Les trois démarches TLS (Théorie des Contraintes, Lean et SixSigma) se distinguent entre elles par la distribution des rôles et le degré de participation qu’elles autorisent ou promeuvent.
Théorie des Contraintes
La Théorie des Contraintes est essentiellement portée par des experts, des Jonah ou Jonah de Jonah en référence à l’un des personnages clé du roman "le but". Un Jonah est un coach qui utilise la méthode de questionnement dite « socratique » pour amener son coaché à découvrir par lui-même problèmes et solutions.
Les experts de la ToC, Jonah ou non, sont en mesure d’analyser un processus, de cibler la contrainte et d’appliquer les mesures propres à l’exploiter puis à l’élever. Ces experts doivent convaincre les décideurs au plus haut niveau, car les changements à opérer dans la logique ToC ne sont pas mineures et demeurent rarement localisées à un périmètre restreint.
La ToC est une démarche d’expert qui n’a guère eu besoin ni de soin particulier à développer la participation des opérationnels. Tout au plus faut-il faire de la pédagogie pour s’assurer que les nouvelles règles soient comprises et suivies.
Lean
Des trois démarches, Lean a la plus longue histoire. Héritier du Taylorisme-Fordisme qui scindent strictement les rôles entre ceux qui « pensent » le travail et ceux qui l’exécutent, le Toyota Production System est devenue une démarche participative. Cette évolution est probablement liée à la reconnaissance de la valeur des contributions des opérateurs et aux habitudes culturelles japonaises qui privilégient le groupe à l’individu.
Les experts Lean sont appelés Sensei, un nom qui désigne celui qui sait, qui a acquis une expérience, parfois traduit par professeur ou maitre. Les Sensei agissent à la manière des Jonah de la ToC, ils identifient des problèmes ou points d’amélioration que leurs « disciples » doivent étudier pour en trouver les causes racines et les remèdes.

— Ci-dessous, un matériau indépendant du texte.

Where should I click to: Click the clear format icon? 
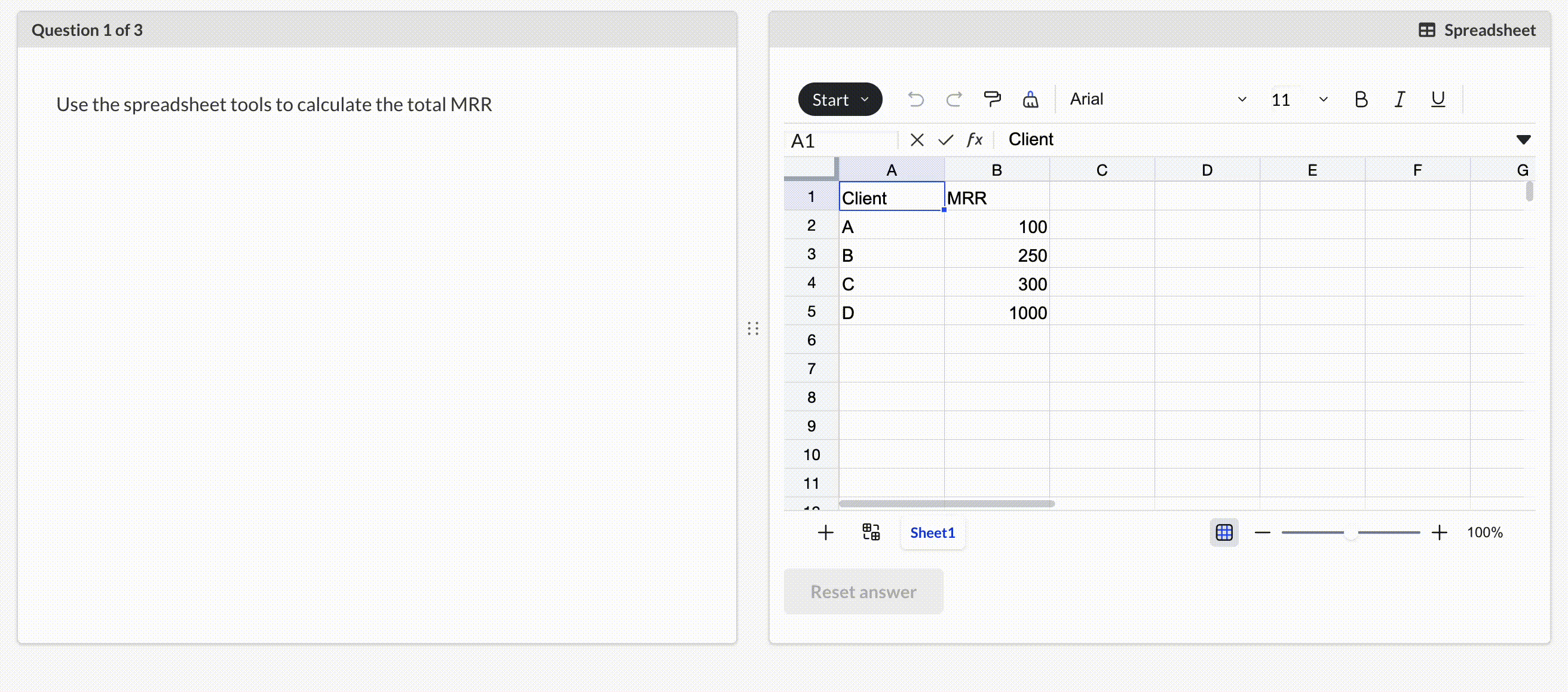point(1030,99)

Les groupes de travail pluridisciplinaires travaillent à résoudre des problèmes et à améliorer. Cet aspect participatif et ses bénéfices sont probablement à citer parmi les causes de la popularité de Lean. La riche boite à outils associée à Lean et leur facilité d’emploi les rend accessible au plus grand nombre, sans qu’il faille nécessairement l’aide d’un expert.
Six Sigma
Six Sigma est un approfondissement de la maitrise statistique des procédés (MSP ou SPC pour l’acronyme anglais) en vogue dans les années (1975-1985 ?), fondée sur l’emploi des outils mathématiques statistiques.
Par essence, Six Sigma est une démarche portée par des experts qui maitrisent ces outils mathématiques. Pour démultiplier les projets et assurer leur suivi, plutôt que de chercher à multiplier des experts, on a multiplié des assistants qui se répartissent selon leurs connaissances et maitrise des outils mathématiques. Les distinctions se font au travers de grades appelés « ceintures » dont la logique est inspirée des arts martiaux ; ceinture noire, verte, blanche…

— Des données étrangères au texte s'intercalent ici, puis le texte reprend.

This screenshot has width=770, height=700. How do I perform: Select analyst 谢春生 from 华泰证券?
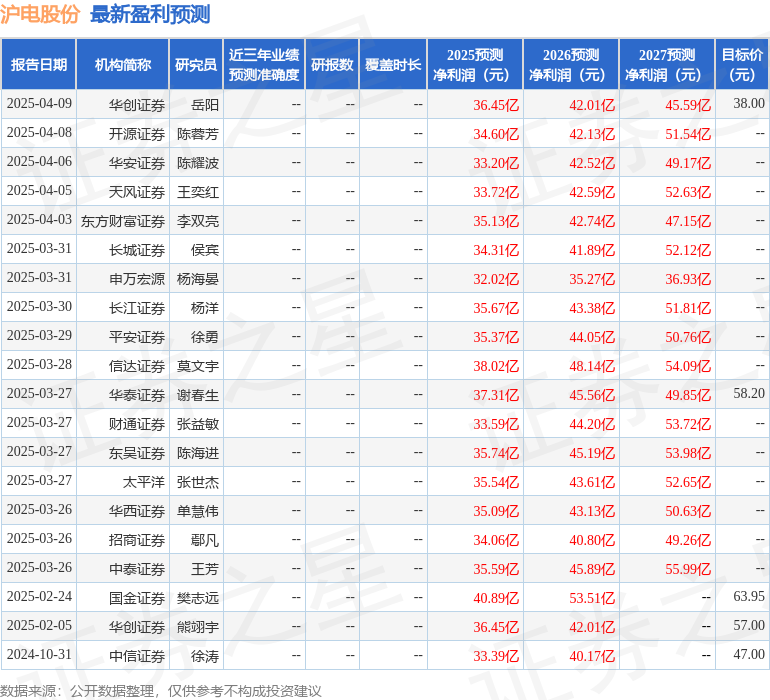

Six Sigma ouvre la participation aux non-matheux, généralement ceintures blanches ou jaunes, qui s’occupent de préparer et récolter les données pour les analyses par les experts, puis de suivre la mise en œuvre des solutions. Ils sont généralement encadrés par des animateurs de grade plus élevés ; ceintures vertes ou bleues.

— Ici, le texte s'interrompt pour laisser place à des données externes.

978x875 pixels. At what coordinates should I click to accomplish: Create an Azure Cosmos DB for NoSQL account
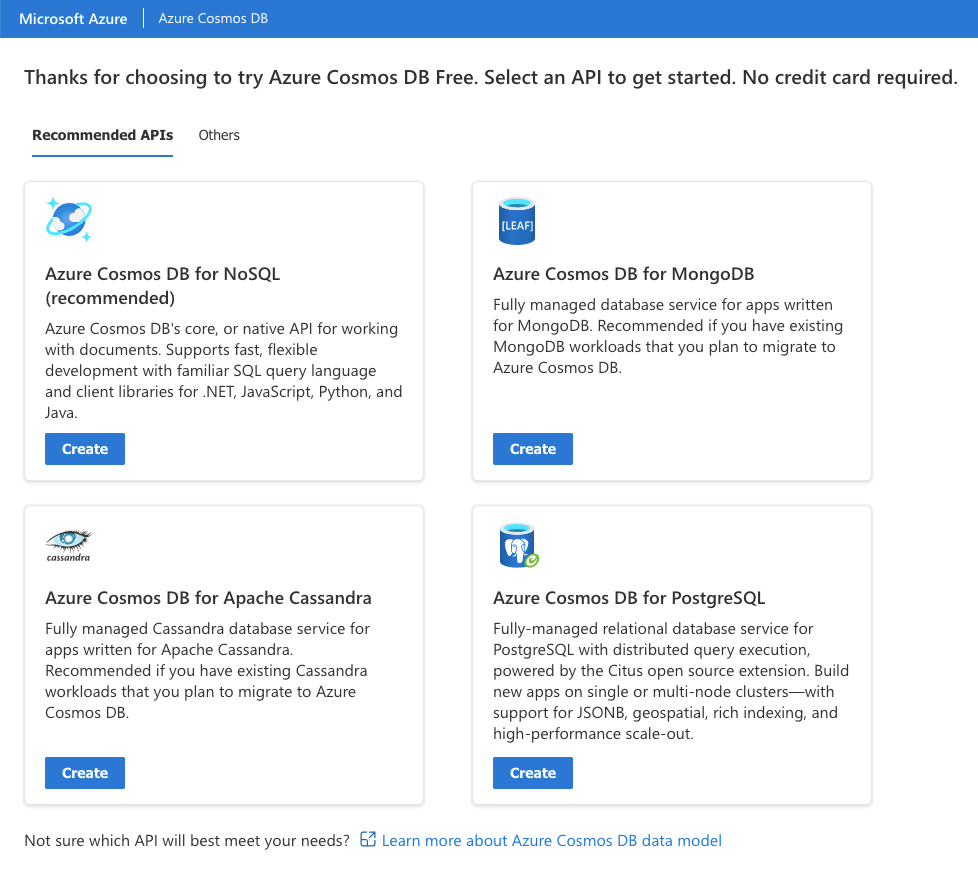pyautogui.click(x=85, y=449)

Des outils simples, anciens pour la plupart et déjà connus et intégrés dans Lean ou ToC, permettent des contributions non-mathématiques : description de processus à l’aide de SIPOC, identification des critères critiques pour la qualité (CTQ), suivi des étapes du DMAIC, analyse est/n’est pas, etc.
La stratification en grades redonne une dimension experte à cette démarche partiellement participative.
TLS
On peut voir en chacune des démarches des forces et des faiblesses. Classiquement les affiliés à l’une ou à l’autre « démontrent » que leur approche favorite couvre l’ensemble des besoins et peut se passer des deux autres. Sans chercher à alimenter un débat généralement plus passionnel que rationnel, le constat précédent permet d’émettre un doute quant à la « complétude » et à la qualité de panacée de chacune d’elles.
L’utilisation synergétique des trois démarches, désignée sous le sigle TLS, permettrait de profiter de tous les avantages de chacune d’elles en termes d’expertises et de participation.
Comme les promoteurs de TLS le vantent, ToC permet de focaliser sur les limitations (contraintes) et de déterminer où se trouve l’effet de levier le plus important. Lean permet d’assainir et alléger un processus alourdi par les gaspillages et tâches à non-valeur ajoutée, tandis que Six Sigma permet de résoudre les problèmes typiques de maitrise des procédés grâce à l’étude des données chiffrées.
C’est une sorte de trithérapie qui permet de mieux couvrir le spectre des besoins et d’aller plus loin dans l’amélioration continue.